# T5 equvalent of 400 w Metal halide?



## Zapins (Jul 28, 2004)

How many watts of T5 HO light = the lumen intensity of 400 watts of metal halide?

Where is the cheapest place to buy T5 HO fixtures and bulbs?


----------



## goldfishes (Nov 26, 2008)

I just bought this http://www.catalinaaquarium.com/product_info.php?cPath=71_136&products_id=1423. Very nice company. They will replace the bulbs with any kind you want for free.


----------



## Zapins (Jul 28, 2004)

Hmm! Nice setup! Any info on the lumen output of the fixture with four bulbs?

I hear 400 w MH lights are about 38,000 lumens.


----------



## goldfishes (Nov 26, 2008)

I don't want to make up a number, so I'll refer you to [email protected]. I actually wrote them last night before my purchase and had a real response within ten minutes. He was really nice and explained a lot of technical information about the fixture. Unfortunately, it was over my head, so I didn't retain it. Sorry.


----------



## Newt (Apr 1, 2004)

I got a good deal from Reef Geek on my TEK fixture and bulbs (Midday). Shipping was free.

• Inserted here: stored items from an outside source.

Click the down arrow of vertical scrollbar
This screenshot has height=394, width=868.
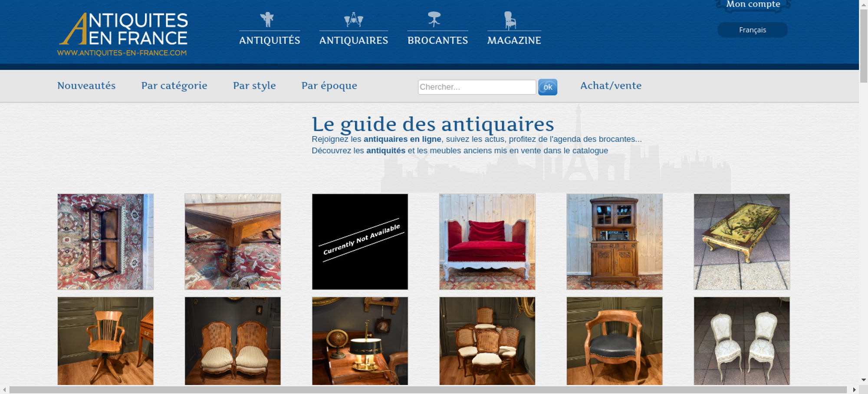tap(864, 380)
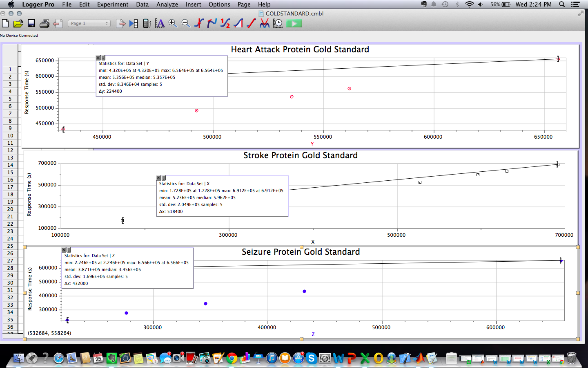588x368 pixels.
Task: Toggle the Statistics tool
Action: 225,24
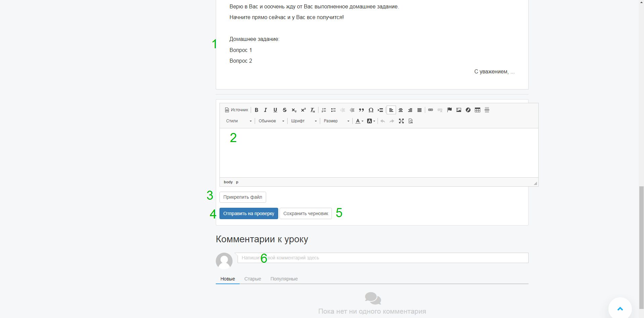Screen dimensions: 644x318
Task: Toggle center text alignment
Action: pos(401,110)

Lumens is a reference scale weighted for green light not the red and blue that stimulates photosynthesis. The hobby needs to replace lumen reference with PAR. Its much more meaningful.


----------



## JET (Dec 20, 2008)

I bought a Catalina 4X54w fixture (I like it) and my understanding was that lumen output would be 20,000 max.


----------



## TAB (Feb 7, 2009)

You also have to remember halides only cover about a 2'x2' patch of tank. So don't just think about total light out put, think about light out put/ sq in


----------